I am now leaning towards using Blender to build content for Boneeaters. Blender’s 3d format can certainly build comic panels, which is my normal method for projects like this, but it can also be used for fully animated films.
It is extremely tempting to want to do animation, as that format is the best final format possible. I went back and played a bit more of Mass Effect and yeah, that animation with lip syncing is very strong.
But it introduces some really time-expensive loops to every second of the content itself. If I’m making 24 hours of content, that would be 24 hours of animation. That’s a very tall order for a one-man shop – even getting some help, it would take roughly a full day to create 3 to 5 seconds… so 20+ years?

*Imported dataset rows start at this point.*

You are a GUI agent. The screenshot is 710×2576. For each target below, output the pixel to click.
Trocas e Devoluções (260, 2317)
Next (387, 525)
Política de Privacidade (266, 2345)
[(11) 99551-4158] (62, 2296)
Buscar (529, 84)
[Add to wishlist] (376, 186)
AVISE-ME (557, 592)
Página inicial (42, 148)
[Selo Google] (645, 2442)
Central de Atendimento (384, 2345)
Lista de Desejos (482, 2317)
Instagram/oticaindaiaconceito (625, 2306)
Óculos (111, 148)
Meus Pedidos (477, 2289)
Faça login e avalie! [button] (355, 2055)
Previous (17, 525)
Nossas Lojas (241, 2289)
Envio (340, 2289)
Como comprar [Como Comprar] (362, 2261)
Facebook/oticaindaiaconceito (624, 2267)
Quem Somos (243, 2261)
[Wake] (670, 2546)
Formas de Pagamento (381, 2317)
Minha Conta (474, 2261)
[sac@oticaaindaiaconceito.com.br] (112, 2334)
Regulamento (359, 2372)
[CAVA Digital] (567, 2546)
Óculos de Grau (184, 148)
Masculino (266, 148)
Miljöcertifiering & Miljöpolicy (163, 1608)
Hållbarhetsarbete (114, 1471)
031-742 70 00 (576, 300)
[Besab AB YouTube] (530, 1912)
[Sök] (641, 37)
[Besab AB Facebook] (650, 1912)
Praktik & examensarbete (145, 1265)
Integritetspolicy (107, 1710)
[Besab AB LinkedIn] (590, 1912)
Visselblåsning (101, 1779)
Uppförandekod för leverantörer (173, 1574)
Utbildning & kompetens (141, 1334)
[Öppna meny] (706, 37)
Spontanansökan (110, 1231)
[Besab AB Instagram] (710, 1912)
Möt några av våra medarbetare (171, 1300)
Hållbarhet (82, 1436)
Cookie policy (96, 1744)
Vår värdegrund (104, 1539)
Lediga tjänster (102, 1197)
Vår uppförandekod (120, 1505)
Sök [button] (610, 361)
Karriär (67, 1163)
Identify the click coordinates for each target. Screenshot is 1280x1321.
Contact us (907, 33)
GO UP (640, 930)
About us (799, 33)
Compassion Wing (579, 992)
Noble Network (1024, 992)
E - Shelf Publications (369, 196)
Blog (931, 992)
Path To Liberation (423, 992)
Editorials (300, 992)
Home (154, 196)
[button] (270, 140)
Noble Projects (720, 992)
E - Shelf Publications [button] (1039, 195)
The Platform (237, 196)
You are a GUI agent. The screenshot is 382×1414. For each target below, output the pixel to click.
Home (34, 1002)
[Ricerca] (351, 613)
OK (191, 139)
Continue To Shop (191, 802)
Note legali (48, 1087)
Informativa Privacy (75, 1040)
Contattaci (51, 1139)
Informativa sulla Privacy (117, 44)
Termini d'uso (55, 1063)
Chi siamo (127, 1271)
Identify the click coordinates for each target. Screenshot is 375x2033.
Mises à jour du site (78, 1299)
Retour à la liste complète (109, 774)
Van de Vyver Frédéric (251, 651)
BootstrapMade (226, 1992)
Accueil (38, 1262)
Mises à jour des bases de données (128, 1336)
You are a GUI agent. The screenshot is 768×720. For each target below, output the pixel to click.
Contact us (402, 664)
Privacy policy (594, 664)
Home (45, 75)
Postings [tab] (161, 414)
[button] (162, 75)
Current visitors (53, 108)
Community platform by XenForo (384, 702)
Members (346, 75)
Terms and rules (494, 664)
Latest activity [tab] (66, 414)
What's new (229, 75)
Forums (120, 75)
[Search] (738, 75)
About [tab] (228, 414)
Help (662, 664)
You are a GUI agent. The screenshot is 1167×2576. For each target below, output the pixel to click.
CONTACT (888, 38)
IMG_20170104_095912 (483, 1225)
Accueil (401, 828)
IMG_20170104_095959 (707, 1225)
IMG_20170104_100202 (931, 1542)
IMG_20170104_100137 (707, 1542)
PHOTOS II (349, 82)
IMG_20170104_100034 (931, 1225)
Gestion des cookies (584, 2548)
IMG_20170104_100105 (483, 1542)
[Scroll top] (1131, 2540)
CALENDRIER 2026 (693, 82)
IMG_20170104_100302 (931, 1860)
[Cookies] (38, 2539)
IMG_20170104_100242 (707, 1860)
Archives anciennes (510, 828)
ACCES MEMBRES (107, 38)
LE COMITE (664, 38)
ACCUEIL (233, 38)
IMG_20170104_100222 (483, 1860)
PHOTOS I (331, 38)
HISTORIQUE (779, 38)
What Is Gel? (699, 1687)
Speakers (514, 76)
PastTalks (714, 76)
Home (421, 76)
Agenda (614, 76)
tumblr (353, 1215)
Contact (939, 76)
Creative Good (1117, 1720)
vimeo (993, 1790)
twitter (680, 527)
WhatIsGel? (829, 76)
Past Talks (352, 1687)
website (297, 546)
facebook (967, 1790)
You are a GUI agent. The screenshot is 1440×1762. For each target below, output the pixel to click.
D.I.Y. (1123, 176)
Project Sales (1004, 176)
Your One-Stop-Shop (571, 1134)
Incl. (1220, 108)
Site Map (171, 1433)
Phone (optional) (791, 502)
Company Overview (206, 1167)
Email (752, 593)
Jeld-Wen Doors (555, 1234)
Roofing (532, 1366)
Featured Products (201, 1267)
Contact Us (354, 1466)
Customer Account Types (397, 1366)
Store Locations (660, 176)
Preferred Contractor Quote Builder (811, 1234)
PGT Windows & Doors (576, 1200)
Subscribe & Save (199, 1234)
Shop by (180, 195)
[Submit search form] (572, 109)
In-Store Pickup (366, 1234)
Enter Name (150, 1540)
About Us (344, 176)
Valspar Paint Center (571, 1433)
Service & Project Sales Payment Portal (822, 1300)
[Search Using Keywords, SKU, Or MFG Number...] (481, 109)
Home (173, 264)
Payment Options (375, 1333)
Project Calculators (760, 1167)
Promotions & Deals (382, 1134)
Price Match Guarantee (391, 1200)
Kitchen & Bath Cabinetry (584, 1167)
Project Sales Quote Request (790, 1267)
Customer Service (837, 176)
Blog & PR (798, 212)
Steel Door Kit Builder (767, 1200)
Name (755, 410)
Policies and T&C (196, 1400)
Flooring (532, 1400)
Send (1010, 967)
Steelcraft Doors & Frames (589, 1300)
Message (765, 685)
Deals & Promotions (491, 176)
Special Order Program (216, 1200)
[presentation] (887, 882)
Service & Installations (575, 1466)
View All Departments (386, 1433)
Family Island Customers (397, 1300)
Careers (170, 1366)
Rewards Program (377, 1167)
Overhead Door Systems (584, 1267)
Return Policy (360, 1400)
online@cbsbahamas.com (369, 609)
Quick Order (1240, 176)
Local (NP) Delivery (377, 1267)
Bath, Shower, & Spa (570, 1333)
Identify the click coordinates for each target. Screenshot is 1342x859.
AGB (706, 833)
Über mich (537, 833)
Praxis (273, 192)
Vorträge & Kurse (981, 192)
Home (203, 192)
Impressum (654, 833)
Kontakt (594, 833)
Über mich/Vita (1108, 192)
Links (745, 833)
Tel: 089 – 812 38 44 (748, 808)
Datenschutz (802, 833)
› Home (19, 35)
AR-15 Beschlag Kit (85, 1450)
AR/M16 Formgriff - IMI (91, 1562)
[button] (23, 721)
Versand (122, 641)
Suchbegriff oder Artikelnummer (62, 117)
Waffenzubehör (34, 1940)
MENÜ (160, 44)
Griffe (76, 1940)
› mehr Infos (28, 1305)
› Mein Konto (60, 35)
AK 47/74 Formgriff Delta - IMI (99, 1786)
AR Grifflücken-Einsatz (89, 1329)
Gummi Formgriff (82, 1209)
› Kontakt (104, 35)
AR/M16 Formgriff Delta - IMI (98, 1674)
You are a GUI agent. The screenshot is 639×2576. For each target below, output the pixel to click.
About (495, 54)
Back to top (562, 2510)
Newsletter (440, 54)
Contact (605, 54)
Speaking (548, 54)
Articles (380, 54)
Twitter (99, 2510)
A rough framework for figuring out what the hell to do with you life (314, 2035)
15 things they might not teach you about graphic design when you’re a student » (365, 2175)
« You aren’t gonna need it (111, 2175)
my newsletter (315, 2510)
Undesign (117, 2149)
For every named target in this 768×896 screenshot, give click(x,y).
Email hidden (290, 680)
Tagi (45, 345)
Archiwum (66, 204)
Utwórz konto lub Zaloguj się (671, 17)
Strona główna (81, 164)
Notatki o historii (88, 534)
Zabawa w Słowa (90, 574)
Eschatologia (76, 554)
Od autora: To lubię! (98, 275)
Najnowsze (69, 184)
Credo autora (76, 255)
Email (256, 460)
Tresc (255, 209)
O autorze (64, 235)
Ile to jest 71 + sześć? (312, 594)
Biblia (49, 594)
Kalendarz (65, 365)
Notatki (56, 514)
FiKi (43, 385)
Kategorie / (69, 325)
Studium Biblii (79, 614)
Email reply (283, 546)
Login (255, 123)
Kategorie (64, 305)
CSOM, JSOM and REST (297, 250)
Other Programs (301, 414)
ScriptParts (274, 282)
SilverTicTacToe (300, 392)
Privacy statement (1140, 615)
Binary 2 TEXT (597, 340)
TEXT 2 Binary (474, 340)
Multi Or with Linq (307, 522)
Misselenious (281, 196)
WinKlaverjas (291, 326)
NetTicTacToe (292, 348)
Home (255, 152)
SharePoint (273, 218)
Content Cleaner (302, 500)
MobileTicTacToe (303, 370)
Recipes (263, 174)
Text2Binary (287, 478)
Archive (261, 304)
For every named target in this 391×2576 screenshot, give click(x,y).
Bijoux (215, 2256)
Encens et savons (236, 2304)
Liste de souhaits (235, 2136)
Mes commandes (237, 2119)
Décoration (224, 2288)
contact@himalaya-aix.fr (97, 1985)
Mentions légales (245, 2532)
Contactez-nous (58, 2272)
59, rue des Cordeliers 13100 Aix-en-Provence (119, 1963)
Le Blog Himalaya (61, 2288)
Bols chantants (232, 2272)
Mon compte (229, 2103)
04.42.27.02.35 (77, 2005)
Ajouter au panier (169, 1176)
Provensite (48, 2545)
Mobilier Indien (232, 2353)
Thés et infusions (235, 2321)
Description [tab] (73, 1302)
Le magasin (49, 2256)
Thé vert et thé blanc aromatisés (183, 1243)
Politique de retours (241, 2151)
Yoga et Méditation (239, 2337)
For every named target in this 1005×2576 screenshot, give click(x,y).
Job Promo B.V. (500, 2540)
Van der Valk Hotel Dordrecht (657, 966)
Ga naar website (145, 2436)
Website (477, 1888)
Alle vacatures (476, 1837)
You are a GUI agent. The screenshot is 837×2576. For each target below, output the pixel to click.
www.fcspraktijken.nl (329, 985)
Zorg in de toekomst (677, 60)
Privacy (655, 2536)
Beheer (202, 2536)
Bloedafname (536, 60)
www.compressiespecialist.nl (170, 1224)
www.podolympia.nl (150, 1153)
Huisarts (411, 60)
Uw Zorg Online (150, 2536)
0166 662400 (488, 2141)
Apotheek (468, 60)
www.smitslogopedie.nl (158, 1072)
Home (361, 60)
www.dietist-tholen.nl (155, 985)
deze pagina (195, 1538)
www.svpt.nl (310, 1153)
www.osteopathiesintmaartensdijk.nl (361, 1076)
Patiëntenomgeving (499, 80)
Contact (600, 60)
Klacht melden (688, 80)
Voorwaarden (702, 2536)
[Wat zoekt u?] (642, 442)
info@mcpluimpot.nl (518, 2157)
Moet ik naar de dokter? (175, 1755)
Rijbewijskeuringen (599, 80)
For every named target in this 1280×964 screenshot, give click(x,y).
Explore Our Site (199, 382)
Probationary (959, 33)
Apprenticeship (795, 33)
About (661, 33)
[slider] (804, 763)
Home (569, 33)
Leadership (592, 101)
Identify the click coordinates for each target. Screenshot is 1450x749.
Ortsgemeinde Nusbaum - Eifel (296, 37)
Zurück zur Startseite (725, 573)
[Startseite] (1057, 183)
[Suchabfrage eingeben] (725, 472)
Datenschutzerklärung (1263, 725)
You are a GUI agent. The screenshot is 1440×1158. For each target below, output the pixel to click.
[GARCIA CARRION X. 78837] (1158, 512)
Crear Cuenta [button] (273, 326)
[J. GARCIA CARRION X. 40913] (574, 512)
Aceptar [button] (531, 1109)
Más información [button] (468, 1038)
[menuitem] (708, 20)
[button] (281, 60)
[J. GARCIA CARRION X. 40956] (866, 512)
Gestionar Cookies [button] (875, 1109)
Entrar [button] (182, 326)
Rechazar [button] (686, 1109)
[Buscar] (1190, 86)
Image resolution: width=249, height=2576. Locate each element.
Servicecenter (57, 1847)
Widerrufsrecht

And that’s like full time level too… yowza.
I also have zero confidence AI can get this done for me, the lack of consistency I found caused me to abandon AI as even helpful at all for now.
So that pushes me back into my format of choice, and adds yet-another big reason my format works so well. By making comic panels and then doing voice and music on top, the effort is cut back to something more reasonable.
I can square it with another mental pull back – my goal is to get the story out there, not just work on partial animation for my foreseeable future. So, if I consider the entire project as basically a full storyboard with voice and music, that feels like a complete project. I can also build out the entire story and add voice and music at the end… I can live with that road map.
Although I could possibly do the intro video as a full animation, that would feel like a bait & switch. It’s best if I stick to the same format for everything in the project.